During one down period, when he was working as a clerk on the floor during a tumultuous time in the market he applied the knowledge gained in this way to predict the moves of the market. he would predict the prices of major indexes and of individual stocks with a seer's accuracy, often within cents and a hour of the predicted move. But, having no money and being down and out in the bussiness, all he could do was impress his collegues in a lower-eschalon job that went unnoticed by the real desciion-makers. finally, he impressed one fellow by calling the decline of the market during the crash of 87, just before the news reports came in on the television screen. and on the chart he was working with he whimsically drew a little hat on top of the the last peak and proclaimed "I have capped the market." And then the crash happened.
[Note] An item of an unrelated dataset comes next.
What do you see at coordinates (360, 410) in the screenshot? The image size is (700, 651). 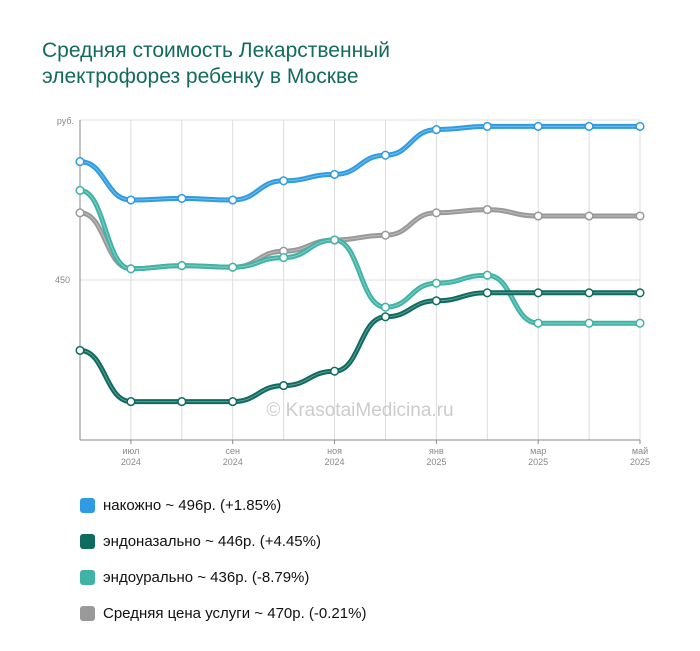 I see `watermark: © KrasotaiMedicina.ru` at bounding box center [360, 410].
The person he was talking to had nothing to say expcept:


"...Who are you?"


The answer, if one was given, is unimportant. The question isn't answered with either a story or a definition. I just told you the story--it doesn't answer, but merely begs the question "who are you?" "I'm the guy who capped the market." "Yes, I know...but who are you?" It is asked when things don't add up and can't add up using the narratives we have available. It is the question asked of knowledge and deeds from outside of what is possible within the confines of a system, coming from a place that is outside of the predictable: ie, outside of the stories that we can tell about the future. It is the out-power versus the over-power; the power that proceeds from mystery, rather than within a circumscribed set of rules meant to limit, direct, and contain human potential and which serves ultimately to feed back into those limits. The power that exits control, but also the power that is already exited, and the power that was never under control in the first place, but feeds into it for its own purposes.
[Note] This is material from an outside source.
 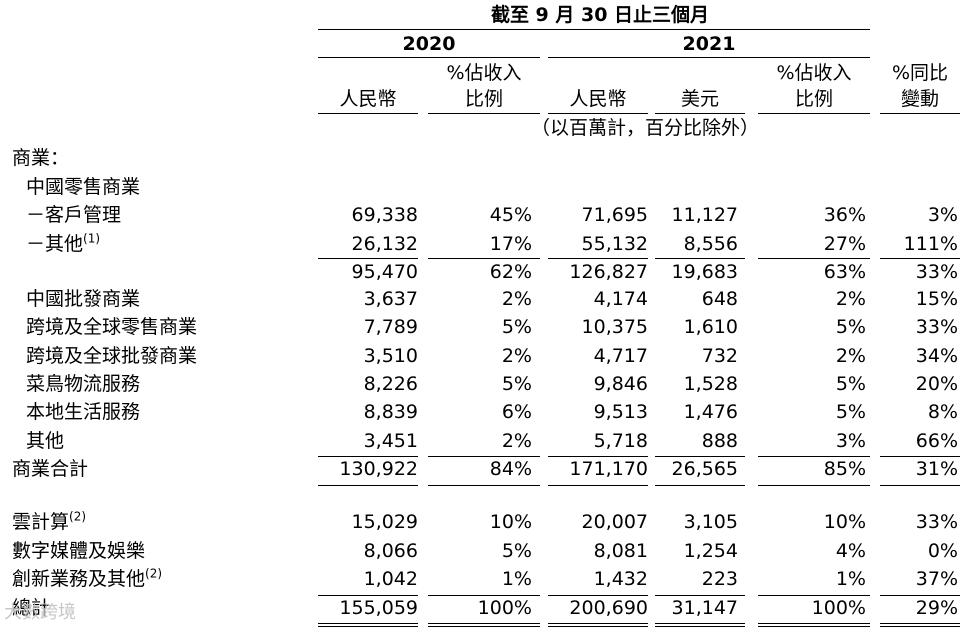 I want to click on year-2020-header: 2020, so click(x=429, y=44).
It is so for iracles, as well. Pilate asked Jesus, in the face of the miracles "are you the king of the Jews?" and the only reply was "you have said so." But the truth of the question that Pilate asked was not in the reply, but in the actions themselves: the miracles. "Are you the one who is to come, or should we expect someone else? Jesus replied, 'Go back and report to John what you hear and see: The blind receive sight, the lame walk, those who have leprosy are cleansed, the deaf hear, the dead are raised, and the good news is proclaimed to the poor. Blessed is anyone who does not stumble on account of me.'"


But more than the miracles, it was the place from which they came and still proceed outside of, as a healing power; as the saving power. The font of all miracles, including the foremost miracle of the order that miracles could violate. The ground of miracle is in the...violable. Not in the absolute anarchy or the ironclad law, but in their crossing into each other across a line that makes them both. not a line as irreconsilable ceasura, but a line declared across one place, that has an effect on the mind, just like when you're a kid and don't wanna "step on a crack and break your back." Except what if mind itself is the building of these rules out of the great spirit?